Singer/songwriter Dean Blunt, one half of electronic duo Hype Williams, has a reputation in the U.K. experimental scene for being somewhat of an eccentric. His “I do what I feel like” attitude is certainly reflected in his vague lyricism, his subpar vocal delivery, and his unconventional instrumentation. Black Metal is Blunt’s second full-length album, and unless you’re a fan of low-fi experimental music, this might be a project you want to pass on.
The first thing you’re going to notice if you do give this album a listen is Blunt’s mediocre vocal delivery. He’s just not someone who has been graced with a great singing voice, and while he doesn’t try to pretend like he is, you can’t help but wonder how much better some of these tracks would sound with a stronger voice behind them. That being said, Hype Williams partner Inga Copeland’s vocal performance does a good job of salvaging these otherwise mediocre performances.
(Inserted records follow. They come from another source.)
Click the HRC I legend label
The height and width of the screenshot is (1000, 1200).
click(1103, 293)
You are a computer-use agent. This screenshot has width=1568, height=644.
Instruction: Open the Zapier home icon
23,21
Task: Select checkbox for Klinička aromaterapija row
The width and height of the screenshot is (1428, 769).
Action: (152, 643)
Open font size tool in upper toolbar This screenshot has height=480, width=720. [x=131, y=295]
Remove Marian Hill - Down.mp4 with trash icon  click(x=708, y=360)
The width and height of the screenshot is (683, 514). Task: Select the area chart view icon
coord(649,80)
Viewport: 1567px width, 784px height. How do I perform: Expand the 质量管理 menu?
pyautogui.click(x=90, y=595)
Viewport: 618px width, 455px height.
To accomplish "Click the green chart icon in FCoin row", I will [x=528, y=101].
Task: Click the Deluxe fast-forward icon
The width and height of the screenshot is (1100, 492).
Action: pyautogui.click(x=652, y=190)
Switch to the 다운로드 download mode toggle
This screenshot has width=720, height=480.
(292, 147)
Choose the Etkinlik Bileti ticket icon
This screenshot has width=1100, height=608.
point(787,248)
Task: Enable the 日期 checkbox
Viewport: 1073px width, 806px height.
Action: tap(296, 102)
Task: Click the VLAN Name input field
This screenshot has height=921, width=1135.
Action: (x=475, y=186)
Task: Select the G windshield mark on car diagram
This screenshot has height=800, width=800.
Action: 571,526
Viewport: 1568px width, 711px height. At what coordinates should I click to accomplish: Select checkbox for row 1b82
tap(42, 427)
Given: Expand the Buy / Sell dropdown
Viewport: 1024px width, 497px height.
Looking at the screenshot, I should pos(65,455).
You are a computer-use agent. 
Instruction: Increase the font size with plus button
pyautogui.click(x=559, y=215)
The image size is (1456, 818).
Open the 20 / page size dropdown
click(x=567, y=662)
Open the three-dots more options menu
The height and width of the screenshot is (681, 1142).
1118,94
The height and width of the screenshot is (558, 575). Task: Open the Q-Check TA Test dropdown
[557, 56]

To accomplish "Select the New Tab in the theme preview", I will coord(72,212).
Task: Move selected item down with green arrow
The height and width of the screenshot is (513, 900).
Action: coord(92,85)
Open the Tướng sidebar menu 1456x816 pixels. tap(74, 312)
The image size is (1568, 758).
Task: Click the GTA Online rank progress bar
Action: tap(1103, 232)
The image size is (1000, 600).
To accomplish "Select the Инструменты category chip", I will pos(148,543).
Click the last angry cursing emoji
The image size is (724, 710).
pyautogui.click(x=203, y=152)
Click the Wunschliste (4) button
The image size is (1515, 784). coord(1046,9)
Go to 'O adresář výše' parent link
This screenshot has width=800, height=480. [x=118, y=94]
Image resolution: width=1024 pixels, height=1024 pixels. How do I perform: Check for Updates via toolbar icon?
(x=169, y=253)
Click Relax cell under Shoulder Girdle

This isn’t a heavily polished album, and Blunt’s sound doesn’t really have much character beyond low-fi, gentle electric guitar strumming. But he still manages create some very pretty, pleasant moments such as on the opening track “Lush,” “50 Cent,” and “Hush.” The latter half of the album, however, plays more with distortion, dark synth drones, harsh slap bass, and sporadic electronic percussion. This was where the album really falls off, and Blunt is never able to bring the album back from the noisy lull. This drop off is ushered in by the thirteen-minute-long “Forever,” a track that is and monotonous at best, and really isn’t interesting enough to justify its length, even as a passive listener. Unfortunately, the few interesting tracks end prematurely. The opening track is a prime example of this, where its catchy, baroque-style strings could have been developed further and explored, but never really go beyond the simple loop that plays out the barely two-minute-long piece.
Black Metal does have some great moments that you’ll revisit, but they are not enough to save the project as a whole. Blunt definitely shows much potential, but because of some of the gaps in his compositions and consistency problems, Black Metal remains a difficult recommendation. Perhaps that’s just the way Blunt likes it.